There’s a growing sentiment to do something about tamping down use of municipal courts to generate fines to support a city or town’s budget.

Committees of the New Jersey State Bar Association and the state Supreme Court are each looking at the issue now, and a state Assembly committee recently did the same. Lawmakers floated ideas such as regionalization, making municipal courts a division of Superior Court and pooling all revenues from fines.

Paul Catanese, who was a judge for 20 years in South Brunswick, Lawrence and Hamilton, said judges need to be freed up to be independent, not worrying about whether they’ll be reappointed if they levy small or no fines in cases when that’s appropriate.

“There’s always this if not explicit this implicit sense that you need more revenues from the court,” said Catanese, who said a few years ago one Middlesex County town switched judges specifically because it wanted more revenue from court fines.

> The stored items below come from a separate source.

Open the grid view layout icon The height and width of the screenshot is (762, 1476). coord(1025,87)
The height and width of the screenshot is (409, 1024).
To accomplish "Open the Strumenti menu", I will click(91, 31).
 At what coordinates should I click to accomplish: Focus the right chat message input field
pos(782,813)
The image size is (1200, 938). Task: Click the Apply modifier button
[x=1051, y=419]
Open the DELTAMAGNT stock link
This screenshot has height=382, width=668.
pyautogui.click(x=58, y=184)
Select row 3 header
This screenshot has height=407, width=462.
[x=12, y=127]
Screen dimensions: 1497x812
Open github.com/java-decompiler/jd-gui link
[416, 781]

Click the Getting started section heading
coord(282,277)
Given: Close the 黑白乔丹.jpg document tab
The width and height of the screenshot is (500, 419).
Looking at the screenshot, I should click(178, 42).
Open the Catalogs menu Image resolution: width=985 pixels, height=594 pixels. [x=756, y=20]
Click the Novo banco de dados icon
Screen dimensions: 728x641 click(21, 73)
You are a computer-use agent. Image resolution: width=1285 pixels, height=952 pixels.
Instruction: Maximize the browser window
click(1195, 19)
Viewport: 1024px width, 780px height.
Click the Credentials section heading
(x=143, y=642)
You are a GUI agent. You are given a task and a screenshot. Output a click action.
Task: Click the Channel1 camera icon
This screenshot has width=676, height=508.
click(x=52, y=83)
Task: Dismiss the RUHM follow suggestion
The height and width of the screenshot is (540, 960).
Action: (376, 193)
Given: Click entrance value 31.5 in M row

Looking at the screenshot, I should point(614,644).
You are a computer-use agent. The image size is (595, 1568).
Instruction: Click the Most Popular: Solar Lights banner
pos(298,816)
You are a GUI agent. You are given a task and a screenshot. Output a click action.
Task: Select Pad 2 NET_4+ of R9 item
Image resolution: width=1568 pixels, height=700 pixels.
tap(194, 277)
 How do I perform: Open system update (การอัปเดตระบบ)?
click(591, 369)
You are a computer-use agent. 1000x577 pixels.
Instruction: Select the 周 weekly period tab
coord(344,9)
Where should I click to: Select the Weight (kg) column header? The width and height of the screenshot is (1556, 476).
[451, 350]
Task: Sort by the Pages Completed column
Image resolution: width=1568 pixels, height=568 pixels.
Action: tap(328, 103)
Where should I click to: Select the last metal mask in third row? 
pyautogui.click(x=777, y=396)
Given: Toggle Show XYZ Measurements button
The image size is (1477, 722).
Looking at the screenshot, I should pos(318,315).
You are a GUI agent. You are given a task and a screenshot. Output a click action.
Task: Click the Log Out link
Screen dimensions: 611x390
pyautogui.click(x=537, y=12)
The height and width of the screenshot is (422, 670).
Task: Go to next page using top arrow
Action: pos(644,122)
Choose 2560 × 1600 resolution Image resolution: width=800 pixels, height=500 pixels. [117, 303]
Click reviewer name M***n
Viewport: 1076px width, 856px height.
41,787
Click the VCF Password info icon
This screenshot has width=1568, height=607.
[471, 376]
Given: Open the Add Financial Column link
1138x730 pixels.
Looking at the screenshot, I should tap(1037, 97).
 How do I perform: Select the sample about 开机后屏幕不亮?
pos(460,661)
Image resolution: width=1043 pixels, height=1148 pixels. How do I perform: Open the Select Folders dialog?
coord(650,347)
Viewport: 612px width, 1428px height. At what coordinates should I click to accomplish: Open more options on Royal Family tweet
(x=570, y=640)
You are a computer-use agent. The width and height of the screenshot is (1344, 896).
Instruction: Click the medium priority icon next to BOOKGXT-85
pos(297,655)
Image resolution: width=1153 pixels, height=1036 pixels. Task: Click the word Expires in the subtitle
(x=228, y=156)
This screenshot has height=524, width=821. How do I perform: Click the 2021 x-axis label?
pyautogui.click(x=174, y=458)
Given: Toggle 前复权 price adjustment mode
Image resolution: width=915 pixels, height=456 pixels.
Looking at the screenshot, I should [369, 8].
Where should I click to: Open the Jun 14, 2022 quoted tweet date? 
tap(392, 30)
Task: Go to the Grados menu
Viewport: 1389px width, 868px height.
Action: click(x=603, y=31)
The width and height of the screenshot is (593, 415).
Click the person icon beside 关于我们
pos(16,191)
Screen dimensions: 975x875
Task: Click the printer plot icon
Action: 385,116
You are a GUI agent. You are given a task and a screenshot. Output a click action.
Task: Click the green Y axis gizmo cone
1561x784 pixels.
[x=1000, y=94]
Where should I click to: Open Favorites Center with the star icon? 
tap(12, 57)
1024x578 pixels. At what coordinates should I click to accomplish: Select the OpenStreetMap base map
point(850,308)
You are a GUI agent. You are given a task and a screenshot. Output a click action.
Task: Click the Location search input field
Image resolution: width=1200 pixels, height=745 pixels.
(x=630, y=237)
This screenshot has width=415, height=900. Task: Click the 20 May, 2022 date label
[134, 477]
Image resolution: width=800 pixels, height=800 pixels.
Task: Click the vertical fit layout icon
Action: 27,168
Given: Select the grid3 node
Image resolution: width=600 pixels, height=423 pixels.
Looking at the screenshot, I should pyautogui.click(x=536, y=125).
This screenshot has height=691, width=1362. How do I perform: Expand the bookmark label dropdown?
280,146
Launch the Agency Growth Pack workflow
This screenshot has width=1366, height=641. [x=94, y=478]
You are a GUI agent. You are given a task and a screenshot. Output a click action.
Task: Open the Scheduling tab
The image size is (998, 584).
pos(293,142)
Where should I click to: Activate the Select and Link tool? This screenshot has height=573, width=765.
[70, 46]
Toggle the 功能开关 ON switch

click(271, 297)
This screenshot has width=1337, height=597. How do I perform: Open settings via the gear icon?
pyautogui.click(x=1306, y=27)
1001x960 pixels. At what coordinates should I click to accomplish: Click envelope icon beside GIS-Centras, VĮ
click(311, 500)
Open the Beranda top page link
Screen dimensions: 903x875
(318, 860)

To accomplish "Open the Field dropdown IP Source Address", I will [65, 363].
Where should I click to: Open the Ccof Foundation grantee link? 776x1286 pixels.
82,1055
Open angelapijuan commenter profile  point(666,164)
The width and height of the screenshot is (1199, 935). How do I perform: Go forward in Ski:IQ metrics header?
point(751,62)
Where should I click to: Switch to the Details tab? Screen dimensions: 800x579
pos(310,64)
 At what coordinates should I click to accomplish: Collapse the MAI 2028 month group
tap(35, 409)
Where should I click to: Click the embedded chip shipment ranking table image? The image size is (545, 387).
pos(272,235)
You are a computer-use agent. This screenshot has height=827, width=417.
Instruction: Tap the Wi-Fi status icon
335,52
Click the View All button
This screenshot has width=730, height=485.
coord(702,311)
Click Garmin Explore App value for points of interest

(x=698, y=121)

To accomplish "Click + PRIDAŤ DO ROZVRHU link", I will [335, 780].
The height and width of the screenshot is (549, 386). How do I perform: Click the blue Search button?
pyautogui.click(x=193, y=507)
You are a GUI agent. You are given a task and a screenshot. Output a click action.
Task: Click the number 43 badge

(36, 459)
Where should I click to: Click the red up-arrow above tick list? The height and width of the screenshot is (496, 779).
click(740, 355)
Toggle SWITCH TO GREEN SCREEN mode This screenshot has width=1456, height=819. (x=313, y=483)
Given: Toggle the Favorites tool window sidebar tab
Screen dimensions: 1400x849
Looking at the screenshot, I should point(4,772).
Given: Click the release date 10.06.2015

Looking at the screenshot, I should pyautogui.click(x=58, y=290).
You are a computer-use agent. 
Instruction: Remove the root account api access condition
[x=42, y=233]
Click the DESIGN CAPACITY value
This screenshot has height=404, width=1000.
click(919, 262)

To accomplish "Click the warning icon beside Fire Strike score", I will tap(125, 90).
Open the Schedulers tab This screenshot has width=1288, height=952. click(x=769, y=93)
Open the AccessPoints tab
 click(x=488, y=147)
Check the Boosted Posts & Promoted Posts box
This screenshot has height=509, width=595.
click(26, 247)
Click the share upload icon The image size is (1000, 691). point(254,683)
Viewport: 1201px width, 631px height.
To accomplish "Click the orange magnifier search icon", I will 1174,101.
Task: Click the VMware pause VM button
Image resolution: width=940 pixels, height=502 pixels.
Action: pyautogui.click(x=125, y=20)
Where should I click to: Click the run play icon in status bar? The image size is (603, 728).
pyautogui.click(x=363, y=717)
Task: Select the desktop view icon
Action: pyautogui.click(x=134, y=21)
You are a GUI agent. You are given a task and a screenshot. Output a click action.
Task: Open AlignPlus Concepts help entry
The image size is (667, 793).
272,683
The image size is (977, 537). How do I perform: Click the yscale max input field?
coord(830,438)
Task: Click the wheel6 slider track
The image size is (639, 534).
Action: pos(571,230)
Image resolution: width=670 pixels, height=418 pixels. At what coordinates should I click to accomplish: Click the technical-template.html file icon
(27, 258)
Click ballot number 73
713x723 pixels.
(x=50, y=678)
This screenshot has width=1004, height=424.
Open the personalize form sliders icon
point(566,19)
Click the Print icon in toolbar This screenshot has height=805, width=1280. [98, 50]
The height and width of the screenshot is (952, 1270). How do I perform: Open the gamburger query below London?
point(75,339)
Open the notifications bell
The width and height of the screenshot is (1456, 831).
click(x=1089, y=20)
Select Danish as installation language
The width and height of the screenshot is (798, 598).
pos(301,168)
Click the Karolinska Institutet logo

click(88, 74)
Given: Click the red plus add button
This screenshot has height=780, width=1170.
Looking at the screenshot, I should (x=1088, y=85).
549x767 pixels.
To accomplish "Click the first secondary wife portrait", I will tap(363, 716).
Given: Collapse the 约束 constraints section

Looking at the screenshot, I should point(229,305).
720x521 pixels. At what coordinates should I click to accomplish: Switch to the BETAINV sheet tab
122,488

“Judges know what their job is,” Catanese said. “It’s to do individual justice in individual cases. That’s what our role is. It’s not our job to raise revenues for the town.”

Esther Canty-Barnes, a former municipal judge in Irvington, said the pressure is sometimes direct.

“The backlog cases – pull the backlogs, issue bench warrants, recall the cases again, bring in the payment agreements. Things of that nature, which you really had to ignore from them because that’s not the way that justice is supposed to be meted out,” she said.

Assemblyman John McKeon, D-Essex, said courts are supposed to be about justice, not judges feeling pressure to produce revenue. In municipal courts, only 2 percent of cases are tried, and of those only 16 percent lead to charges being dismissed, he said.

“If you look at the statistics, you frankly have a better chance of beating a murder rap than you do a parking ticket,” said McKeon.

Assemblyman Michael Patrick Carroll, R-Morris, suggested that municipal courts could become part of the Superior Court, with state-appointed judges moving in a circuit around a county to hear cases.

“We had one judge actually in Morris County, who is thankfully no longer a judge, brag when he was looking for jobs that he always brought in the most revenue,” said Carroll, who said an arms-length relationship between a town and local courts “gets rid of the incentive to write rinky-dink tickets.”

“Having a mall or a state highway in your municipality is a wonderful thing in terms of revenue because if you’re short, you stick the cops out on Route 80 to write the tickets, or there’s the shoplifters down at the Rockaway Mall or what have you,” Carroll said. “It’s good for business, judicial business. I’m not so sure it’s good for justice business.”

Assemblyman Joseph Lagana, D-Bergen, said one possibility is a regional court – though he said that would be difficult to get approved.

“Because New Jersey is a very special place, and home rule is king. That’s the problem. And that’s why there is always going to be pushback against regionalization. Regionalization makes the most sense. That will prevent the local officials from sticking their nose into how the courts. I think it will help towns save money,” Lagana said.

“I strongly believe regionalization is the answer. But getting there, I think that road is really windy,” Lagana said.

It would be difficult to enact changes, agreed Daniel Phillips, legislative liaison for the Administrative Office of the Courts. But it is possible, he said, noting the creation of the Superior Court, rather than separate county courts, approved a quarter-century ago.

“There have been many of these proposals in the past, and they become – it’s political. Mayors make calls. There’s a lot of money involved here,” Phillips said.

Jon Moran, senior legislative analyst for the New Jersey State League of Municipalities, said only people caught violating a law or ordinance pay a municipal court fine and that efforts to deter such activity can be appropriate.

"Municipal court fines represent a small part of the total revenue stream," said Moran, who said towns have been shorted $320 million in property tax relief by the state and dealing with a 2 percent cap on property tax increases, which in some instances may have made court revenues a larger share of local revenues than in the past.

Assemblyman Erik Peterson, R-Hunterdon, said he thought municipalities in his district would “love to jettison” their local municipal courts. He said it should be an option for local officials to decide to make it a county function.

“The courts are a financial burden on us. We don’t bring in enough revenue. It’s actually a loss to the towns,” Peterson said. “… That whole municipal court is just something they’d rather not have to deal with.”